> **PROBLEM DESCRIPTION**
Your reply should consist only of the lines from the one with "Given: Expand the PolicyAgent tree node" through the end of the entries, transcribed exactly. Pictures stay out.

> **RECORDS SHOWN**
○ ○ ○ ○ ○
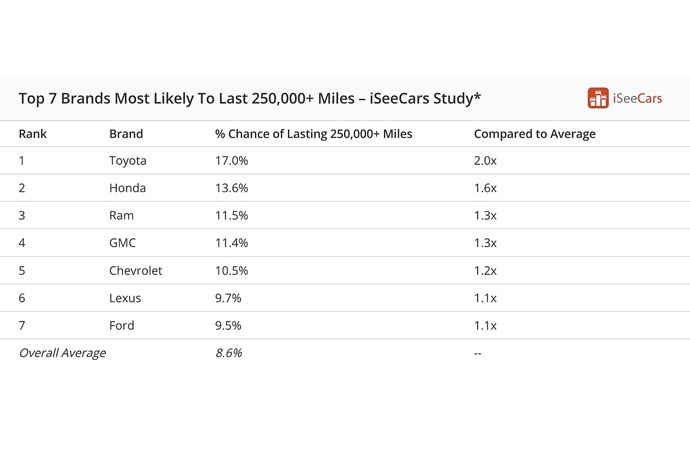Select the table title about 250,000+ miles
This screenshot has height=450, width=690.
click(x=250, y=99)
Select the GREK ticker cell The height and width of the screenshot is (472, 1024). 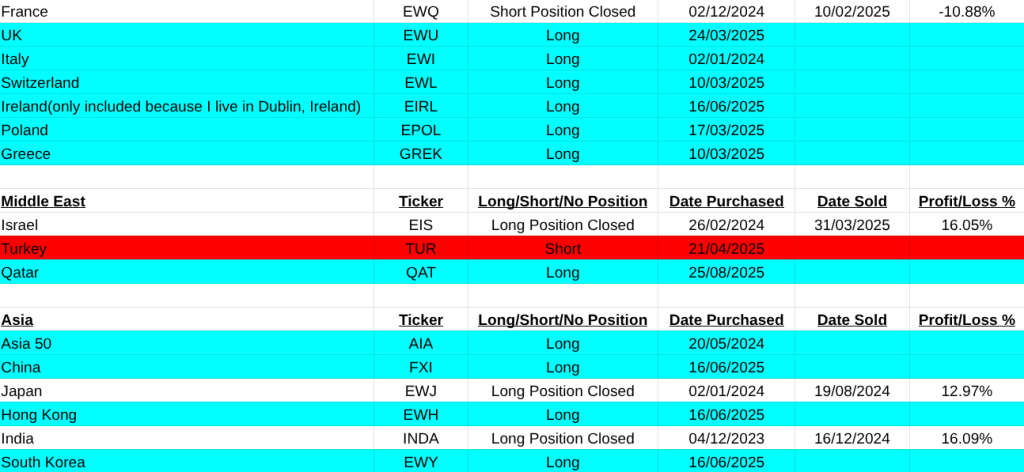click(420, 154)
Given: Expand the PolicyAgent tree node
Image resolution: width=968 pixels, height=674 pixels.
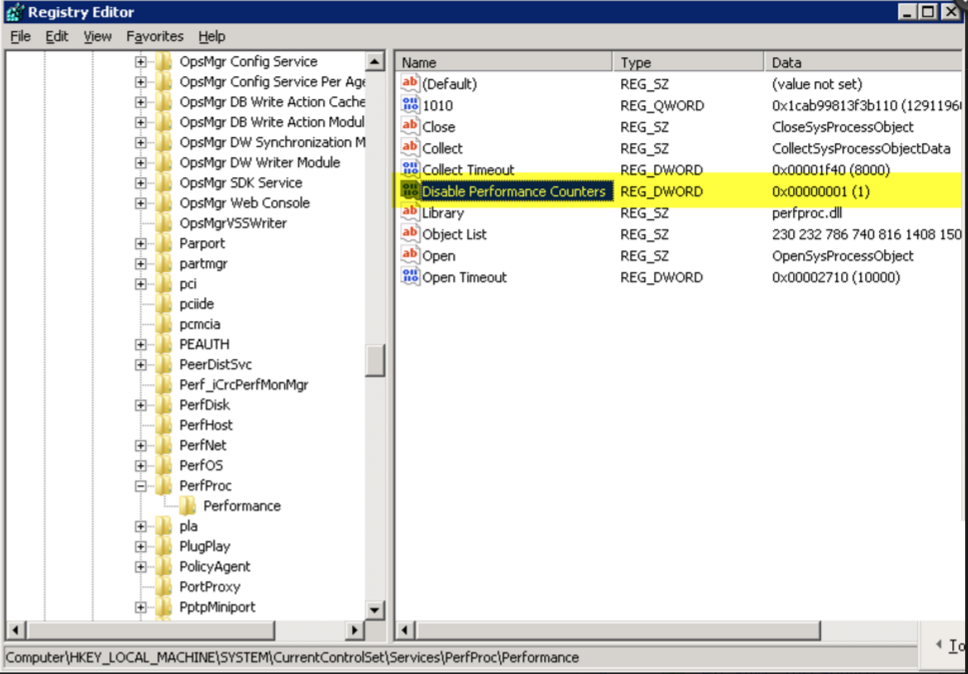Looking at the screenshot, I should (x=141, y=567).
○ ○ ○ ○ ○
> **COMPLETED TASK**
Given: Expand the PolicyAgent tree node
Image resolution: width=968 pixels, height=674 pixels.
Looking at the screenshot, I should (x=141, y=567).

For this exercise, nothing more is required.